My Blah Blah Blog

Puppy Upper (Part 1)

CaliPalmTreeTennisBallI read in some magazine in the therapist’s waiting room that a sixty-ish couple could liven up their marriage by re-populating their empty nest with animal life.

The article stated that a goldfish wouldn’t cut it. You needed something you could cuddle and walk with, that you could, you know, love. Best move? Get a puppy.

I brought it up with the therapist. She said I must be crazy. I said, I know, that’s why I see a therapist. Nonetheless, six months later I adopted a three-month-old, female golden retriever.

Not that Tom and I were new to canine parenthood. We’d had a couple of dogs for ages. Then, last summer, just as Oliver (breed: also a golden) turned eight years old, his sidekick Joe (breed: brown and cranky) died at fourteen, leaving all of us bereft.

While Tom and I rebounded in a suitable period of time, Oliver continued to lie in a depressed heap for weeks, crying in his sleep. So lethargic and forlorn, the dog wore down my resistance to the idea of finding him a new companion.

Tom was also lying in a depressed heap and crying in his sleep because he was about to turn sixty. I was not all that sympathetic: I had just turned sixty-five for Pete’s sake. “Cry me a river,” I’d snark.

But I did want to ease Tom’s pain with a spectacular birthday surprise, and he was longing for another dog. He launched what he thought was a subtle campaign, posting irritatingly cute videos of puppies on Instagram every day.

I had many lively arguments with myself on the puppy subject, weighing the pros and the cons.


1.  My Manolo pumps would be reduced to chew toys.

2.  I would have to dress exclusively in running shoes and sweatpants, at least in the early months. (This is a look I’d sworn I would renounce at my age.)

3. I would have to spend hours every day teaching the dog where to pee, time I’d normally use for, say, a mani-pedi or other worthwhile pursuits.

4.  I’m pretty sure that at least once a day I’d be scraping dog poop off my Nikes with an old toothbrush

5.  It would be I, not my husband, who would be getting the wake up paw-in-the-face at 6 a.m. and would have to cope.


1, I would get a lot more exercise, chasing the puppy up and down the stairs shrieking, “Potty outside!”

2. I could boss her around, which would satisfy my inner control freak.

3. People would find her so cute, they might think I was cute by association.

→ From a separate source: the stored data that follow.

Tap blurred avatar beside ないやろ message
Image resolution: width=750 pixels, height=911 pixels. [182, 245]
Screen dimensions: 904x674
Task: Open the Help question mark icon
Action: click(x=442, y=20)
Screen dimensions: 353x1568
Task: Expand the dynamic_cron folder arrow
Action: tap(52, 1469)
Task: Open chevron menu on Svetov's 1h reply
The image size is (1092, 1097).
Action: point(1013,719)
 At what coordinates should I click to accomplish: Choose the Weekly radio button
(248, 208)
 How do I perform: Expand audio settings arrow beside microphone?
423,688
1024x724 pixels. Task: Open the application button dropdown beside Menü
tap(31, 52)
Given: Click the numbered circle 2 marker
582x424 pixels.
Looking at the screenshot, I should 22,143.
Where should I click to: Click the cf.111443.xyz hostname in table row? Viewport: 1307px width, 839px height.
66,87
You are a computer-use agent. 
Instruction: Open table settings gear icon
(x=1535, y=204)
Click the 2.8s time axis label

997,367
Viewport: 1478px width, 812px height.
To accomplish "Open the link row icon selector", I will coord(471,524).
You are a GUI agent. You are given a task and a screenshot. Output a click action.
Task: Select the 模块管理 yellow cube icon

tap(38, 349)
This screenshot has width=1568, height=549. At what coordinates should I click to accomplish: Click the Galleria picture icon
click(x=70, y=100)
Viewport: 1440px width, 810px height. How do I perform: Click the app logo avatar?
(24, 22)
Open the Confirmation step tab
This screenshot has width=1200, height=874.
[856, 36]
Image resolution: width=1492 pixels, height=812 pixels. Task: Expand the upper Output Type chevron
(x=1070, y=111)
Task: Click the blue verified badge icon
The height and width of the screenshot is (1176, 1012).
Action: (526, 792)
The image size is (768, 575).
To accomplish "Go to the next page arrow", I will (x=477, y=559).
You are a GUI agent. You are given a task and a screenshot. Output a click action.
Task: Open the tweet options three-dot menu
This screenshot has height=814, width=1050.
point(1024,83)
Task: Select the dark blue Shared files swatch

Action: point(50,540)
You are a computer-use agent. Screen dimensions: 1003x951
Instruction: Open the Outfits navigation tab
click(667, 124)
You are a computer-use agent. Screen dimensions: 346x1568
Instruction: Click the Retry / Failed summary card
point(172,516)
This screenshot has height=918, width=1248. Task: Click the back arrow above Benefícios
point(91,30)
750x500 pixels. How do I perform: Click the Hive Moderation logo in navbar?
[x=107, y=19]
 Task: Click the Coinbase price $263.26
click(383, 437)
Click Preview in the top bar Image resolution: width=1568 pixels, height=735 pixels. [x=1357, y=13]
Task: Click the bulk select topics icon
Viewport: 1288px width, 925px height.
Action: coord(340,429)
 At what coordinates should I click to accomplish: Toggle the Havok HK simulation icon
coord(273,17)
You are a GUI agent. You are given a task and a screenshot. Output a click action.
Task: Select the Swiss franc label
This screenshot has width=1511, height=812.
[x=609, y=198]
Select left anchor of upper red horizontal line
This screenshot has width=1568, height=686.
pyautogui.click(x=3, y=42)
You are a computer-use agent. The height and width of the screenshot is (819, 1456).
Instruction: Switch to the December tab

4. She would earn me lots of ‘likes’ on Instagram.

5.  My husband would be so grateful he would buy me diamond earrings.

But it was none of the above that finally tipped me.

It was that Tom and I spend much time pursuing our separate interests: I like the theater and fine dining, while Tom likes sports and…well, sports. Raising a puppy would be something we could engage in together, adding new zing and complexity to our 25-year-old marriage.

Any doubts I had were dispelled when I gave Tom his barking birthday gift: he gasped with surprise and wept with pleasure. He loved her immediately and named her Cali, our California girl. He swore he’d be eternally grateful and would faithfully scoop the poop.

So, that was nice, but I soon realized that in the eight years since Oliver’s arrival, I’d forgotten what the first months of puppy-rearing are like. As with childbirth, if you remembered how these things went down you might not want to repeat the experience.

Details to follow in an upcoming post…




4 Responses
  1. Ryan M. says:

    I wish I could empathize about rearing a puppy, but I’ve never had one. All of my dogs have been rescued racing greyhounds. They’re the best doggies in the world: cute, sweet, smart, eager to please, etc. I found a greyhound website that traces their lineage back centuries. There’s more information about my dog on the Internet than there is about me.

  2. christu says:

    i had a dog some years ago, robert , and he was a saluki, he was only 5 when he departed this world by way of a heart attack, so some time later, we got a smaller dog, a yorkshire terrier, she was only 5 months old when we got her, and had three previous owners, when we got her home, we found out why, she was the tasmainian devil from hell. we knew that terriers were a bit of a handfull, but this one was the worset one you could think of, did not like men at all, so we figured that she must have suffered grately at the hands of a man. now, a few years down the line, she is a lot better than she was, we treat her very well, and she has her moments, she sleeps in the bed with me, a first for any dog that i have ever had, and likes the middle of the bed, as i usually find out in the middle of the night should i have the ordasity to move, would i swap her for anything else?, no way pedro. she is here to stay.

  3. christu says:

    Thank you for the reply, you are correct when you say dog and owner are in sync,my partner thinks that me and the dog are like an old married couple, in so much that the dog and me argue all the time, i tell the dog to do something, and she will bark at me, and stand her ground. but i would say that having a dog full of life keeps you on your toes, never a dull moment with loads of walks, and playing with her toys, certainly keeps me active.